4 NATO troops die in Afghan south and east; blasts in Kandahar kill up to 4 Afghan policemen

By Robert Kennedy, AP
Monday, October 4, 2010

Blasts kill 4 NATO troops, up to 4 Afghan police

KABUL, Afghanistan — Three explosions just minutes apart rocked southern Kandahar city, killing as many as four Afghan police officers, while four NATO service members died in attacks that increased the coalition’s death toll to 11 in the first week of October.

Two policemen were killed and 10 others wounded in the explosions in Afghanistan’s largest city in the south, said Zelmai Ayubi, a spokesman for the provincial governor. Officials at Mirwais Hospital reported a higher death toll, saying four officers died and 17 people were wounded.

Ayubi said the first explosion targeted an Afghan police office, and when officers gathered to tend to the wounded, two more blasts went off.

Control of Kandahar, the Taliban movement’s birthplace, is seen as key to the Afghan conflict.
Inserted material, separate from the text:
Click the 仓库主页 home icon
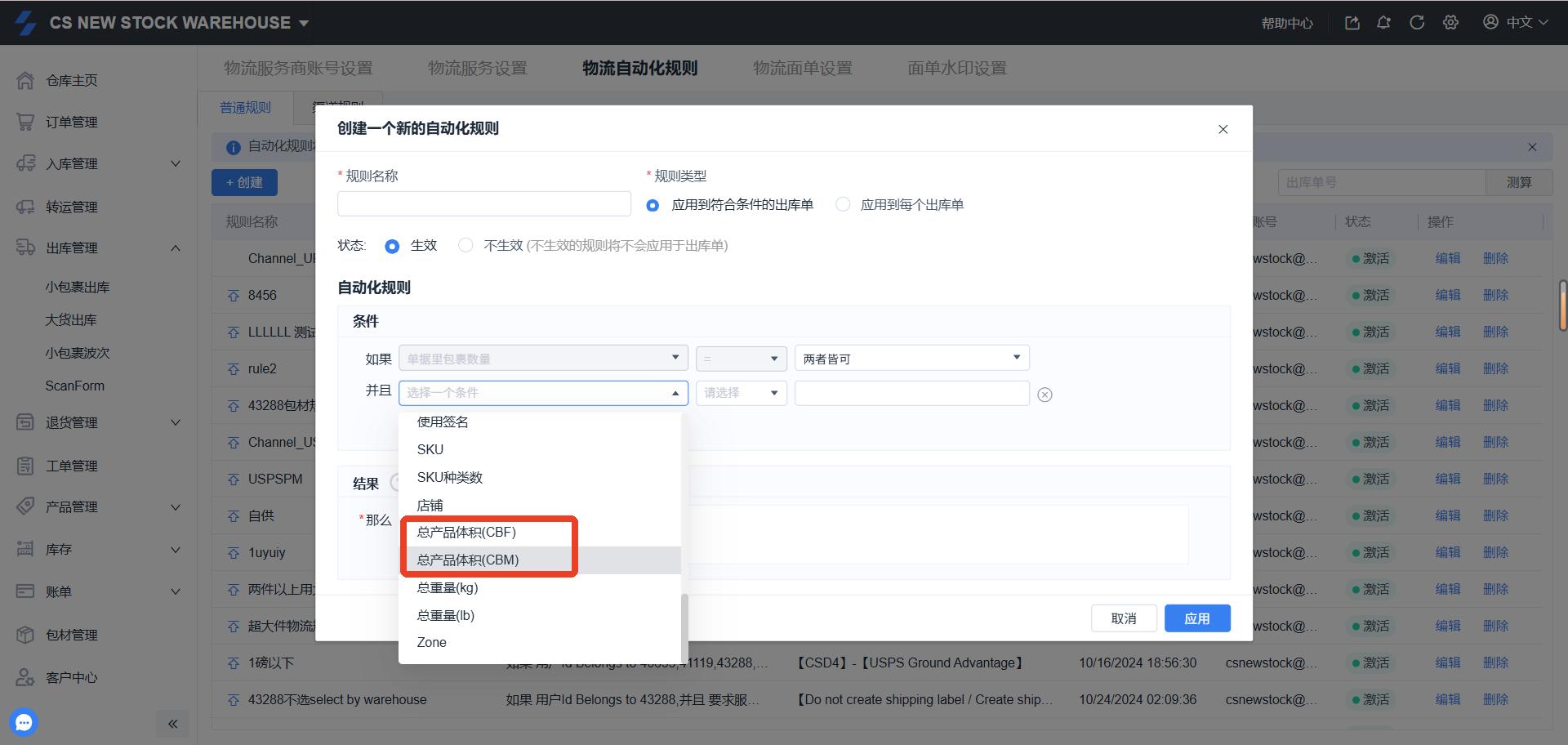The image size is (1568, 745). (x=25, y=80)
Afghan and NATO forces are engaged in a major operation to push out militants of strongholds there.

President Barack Obama spoke with Afghan leader Hamid Karzai via video teleconference Monday, including discussions on Afghan forces taking the lead in security operations by 2014 as promised.
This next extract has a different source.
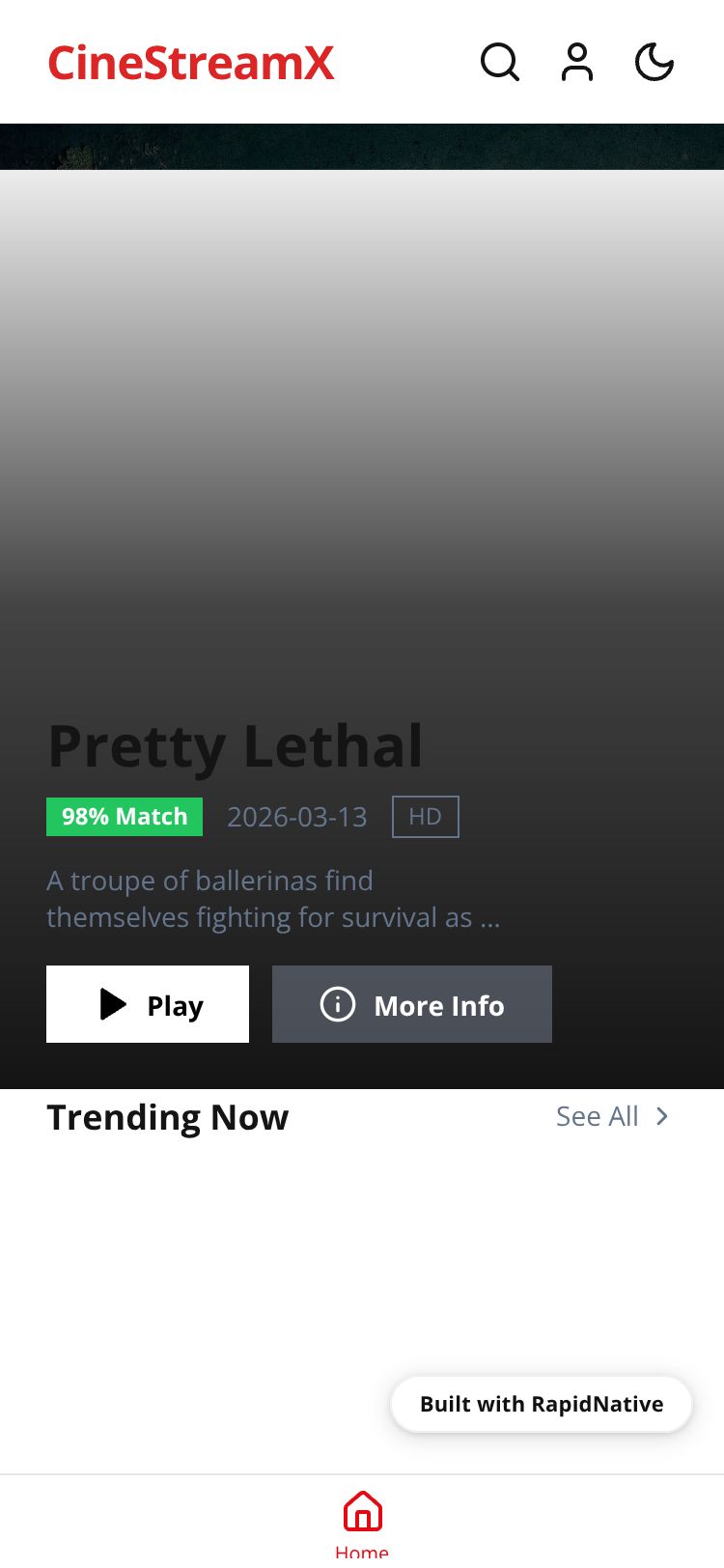Tap the Home tab label

[362, 1552]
The Afghan army now has 140,000 active soldiers with another 20,000 being trained. The goal is 240,000 troops. But the Afghan army and police are still widely seen as hobbled by a lack of education, drug abuse and corruption, raising doubts about whether they will be able to take control from NATO.

In other violence, three NATO troops were killed by bomb blasts in southern Afghanistan on Monday and an insurgent attack killed another in the east, a bloody start to October for the alliance with 11 dead this month. At least 57 NATO service members were killed in September, including 42 Americans, according to an Associated Press tally.
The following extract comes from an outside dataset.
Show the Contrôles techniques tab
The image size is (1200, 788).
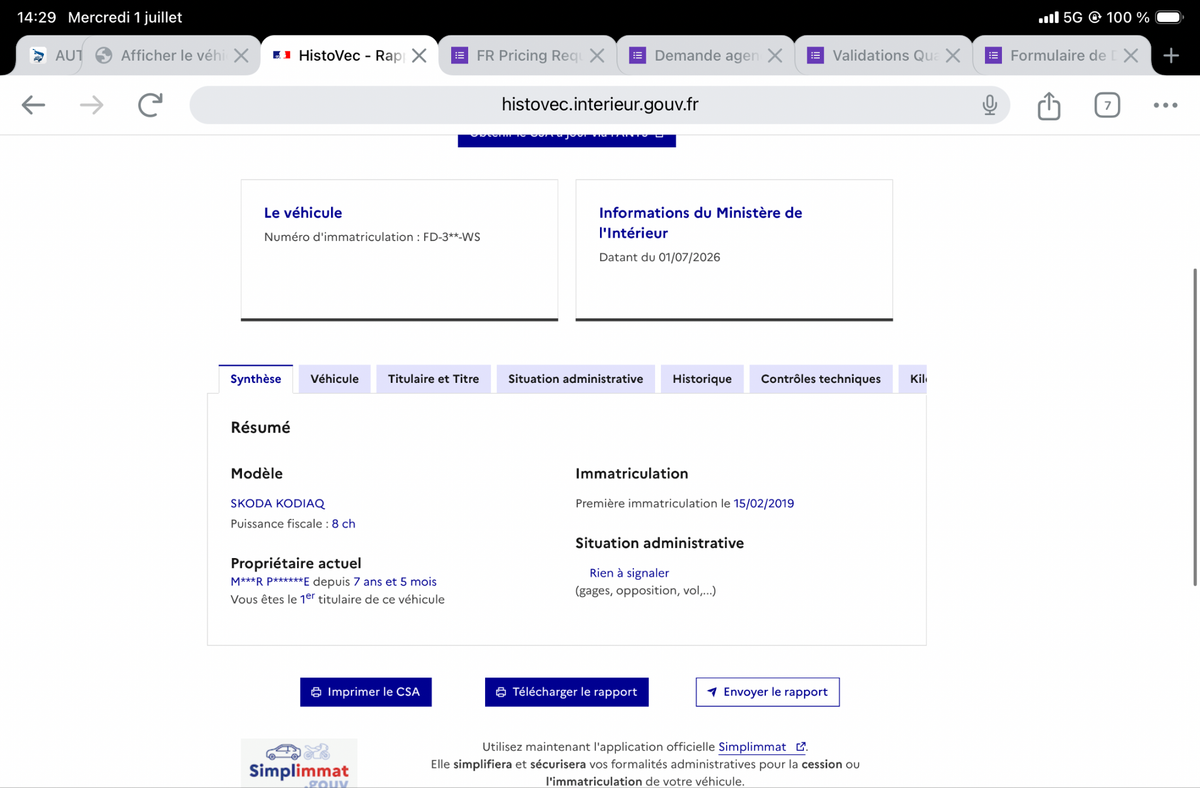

It has been the deadliest year for international troops in the nine-year Afghan conflict, and the escalating toll has shaken the commitment of many NATO countries with rising calls to start drawing down troops quickly.

Also on Monday, NATO said a joint Afghan-coalition mission killed a senior Taliban leader named Farman and two other militants in eastern Paktia province. Farman “terrorized the local population by participating in attacks, kidnappings, interrogations and executions of Afghan civilians,” NATO said.

Taliban spokesman Qari Yousef Ahmadi accused NATO of engaging in a propaganda campaign to demoralize the insurgents’ moral by inventing Taliban leaders and alleging they were killed or captured.

“Most of the commanders’ names NATO are using don’t even exist,” Ahmadi told The Associated Press. “This is just a game from the American side, nothing else.”

In western Nimroz province Monday, a police convoy was ambushed in Khash Rod district, said provincial police chief Gen. Abdul Jabar Pardeli. Five militants were killed, three others wounded and two captured during a gunbattle. Police suffered no casualties, he said.

A former district chief, Habibullah Aghonzada, was gunned down by assailants as he prayed at a packed mosque in Kandahar city on Monday, the governor’s office said in a statement.

Associated Press writers Rahim Faiez in Kabul and Mirwais Khan in Kandahar contributed to this report.